Along with the LED head, two body components and end cap, Fenix includes a lanyard, handle strap, and extra o-rings.

The pieces of the TK70 screw together very much like the lightsabers the Gadgeteer Kid and I built/reviewed a few years ago. The finely threaded aluminum tubes easily twist together. The aluminum is aircraft-grade and durable, coated with a Type III hard-anodized anti-abrasive finish.

The Fenix TK70 uses three high powered Cree XM-L LEDs with a (theoretical) lifespan of 50,000 hours. Its digitally regulated output maintains constant brightness. It also has reverse polarity protection, to protect from improper battery installation and over-discharge protection circuit to protect the rechargeable batteries effectively. To protect the LEDs, Fenix uses a ‘tough’ ultra-clear glass lens with anti-reflective coating.

The TK70 measures 405mm (Length) x 40mm (Diameter) x 106mm (Head) and weighs 769-gram (excluding batteries). Its power source is four 1.5V D batteries. Along with being insanely bright, its dual switch system is simple and easy to operate as well. With the right batteries, the TK70 can run up to 7 days (lowest beam setting, I am sure) on a single charge.

As I said, the dual switches are easy to use; the right button turns the flashlight on and off and the left button cycles through the four brightness/power levels.

Without a doubt, the TK70 is huge. It is the biggest, longest, and heaviest flashlight I own and with its 2,200 lumens of brightness, it is by far the most powerful/brightest flashlight as well.

I have pretty large hands and as you can see, the TK70 is not petite. But considering its huge head, is surprisingly well balanced. The handle does look more like a lightsaber hilt than classic flashlight body.  The body of the flashlight has good texture and grip-ability.

The butt of the flashlight has two connection points for the lanyard or handle strap.

The LEDs are so powerful, there are ‘high-efficiency’ heat dissipation fins engineered into the TD70 that effectively radiate heat from the LEDs and electronics within the head. This helps protect the LEDs and electronics, ensuring that they do not overheat.

I was going to do a (relatively) detailed comparison of my various high powered flashlight (and still might), but I thought this photo says it all. We were celebrating the Gadgeteer Kid’s 10th birthday outdoors in our partially finished polebarn/garage. At this point, there are no lights and only temporary power to the building. Well, as the story goes, it was getting dark and to keep the get together going, unbeknownst  to me, my wife had run into the house, grabbed the Fenix TK70 and had it alone, lighting the whole party.  As you can see from the picture, it was Ark of the Covenant bright. Impressively, the TK70 literally illuminated the entire floor of the structure.

Uncommon praise: my wife rarely comments on the tech-items I review. On those few and far between moments when she chooses to comment, let’s just say, it’s often less than positive. Well, she surprised me one day while I was away on travel, when she texted me letting me know ‘that new flashlight is awesome.’ To give you a bit of perspective, I swear, my wife has only used the A-word a half dozen times in the 15 yrs I have known her…..

Dataset listing
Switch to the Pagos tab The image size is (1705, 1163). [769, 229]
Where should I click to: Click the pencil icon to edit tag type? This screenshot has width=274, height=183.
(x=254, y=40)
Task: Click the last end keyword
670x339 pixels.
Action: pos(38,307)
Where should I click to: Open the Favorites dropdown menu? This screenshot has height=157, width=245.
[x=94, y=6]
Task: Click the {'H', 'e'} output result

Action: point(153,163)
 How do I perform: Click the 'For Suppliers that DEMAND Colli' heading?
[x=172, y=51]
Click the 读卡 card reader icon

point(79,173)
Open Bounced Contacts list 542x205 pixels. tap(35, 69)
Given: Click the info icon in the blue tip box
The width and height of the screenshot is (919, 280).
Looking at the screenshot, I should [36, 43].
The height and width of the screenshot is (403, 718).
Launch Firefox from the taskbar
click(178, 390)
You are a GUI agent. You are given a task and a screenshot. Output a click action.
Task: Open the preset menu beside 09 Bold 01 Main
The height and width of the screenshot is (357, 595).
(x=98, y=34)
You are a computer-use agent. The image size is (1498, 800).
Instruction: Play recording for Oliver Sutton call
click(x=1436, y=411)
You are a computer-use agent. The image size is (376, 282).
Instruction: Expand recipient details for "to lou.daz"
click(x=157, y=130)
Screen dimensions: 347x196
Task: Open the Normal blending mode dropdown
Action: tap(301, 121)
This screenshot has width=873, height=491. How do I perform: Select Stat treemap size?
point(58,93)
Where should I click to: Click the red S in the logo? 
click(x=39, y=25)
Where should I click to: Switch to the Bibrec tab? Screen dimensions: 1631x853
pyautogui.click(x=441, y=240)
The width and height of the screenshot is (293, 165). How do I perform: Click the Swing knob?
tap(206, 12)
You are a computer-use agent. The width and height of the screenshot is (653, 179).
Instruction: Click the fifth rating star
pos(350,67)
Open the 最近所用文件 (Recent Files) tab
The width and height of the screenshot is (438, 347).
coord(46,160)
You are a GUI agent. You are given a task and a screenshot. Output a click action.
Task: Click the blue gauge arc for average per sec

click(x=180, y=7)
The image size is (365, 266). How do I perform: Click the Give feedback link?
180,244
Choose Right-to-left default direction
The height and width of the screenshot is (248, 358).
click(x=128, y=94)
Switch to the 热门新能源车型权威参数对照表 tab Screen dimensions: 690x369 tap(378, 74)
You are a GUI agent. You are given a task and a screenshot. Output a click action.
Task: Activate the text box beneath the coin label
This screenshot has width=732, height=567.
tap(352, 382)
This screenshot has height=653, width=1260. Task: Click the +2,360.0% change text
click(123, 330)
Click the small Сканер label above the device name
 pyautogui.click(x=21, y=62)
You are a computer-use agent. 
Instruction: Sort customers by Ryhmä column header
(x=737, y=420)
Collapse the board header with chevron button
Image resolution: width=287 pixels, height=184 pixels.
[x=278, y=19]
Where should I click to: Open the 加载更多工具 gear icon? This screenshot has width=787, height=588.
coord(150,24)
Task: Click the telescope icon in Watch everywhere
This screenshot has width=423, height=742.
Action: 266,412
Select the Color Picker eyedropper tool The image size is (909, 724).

# Work required
Rewrite the part of the flashlight review that begins with the words "The Fenix TK70 uses" and ends after "a single charge.", substituting "crystal-clear" for "ultra-clear". The listing plays no part in this work.

# Answer below
The Fenix TK70 uses three high powered Cree XM-L LEDs with a (theoretical) lifespan of 50,000 hours. Its digitally regulated output maintains constant brightness. It also has reverse polarity protection, to protect from improper battery installation and over-discharge protection circuit to protect the rechargeable batteries effectively. To protect the LEDs, Fenix uses a ‘tough’ crystal-clear glass lens with anti-reflective coating.

The TK70 measures 405mm (Length) x 40mm (Diameter) x 106mm (Head) and weighs 769-gram (excluding batteries). Its power source is four 1.5V D batteries. Along with being insanely bright, its dual switch system is simple and easy to operate as well. With the right batteries, the TK70 can run up to 7 days (lowest beam setting, I am sure) on a single charge.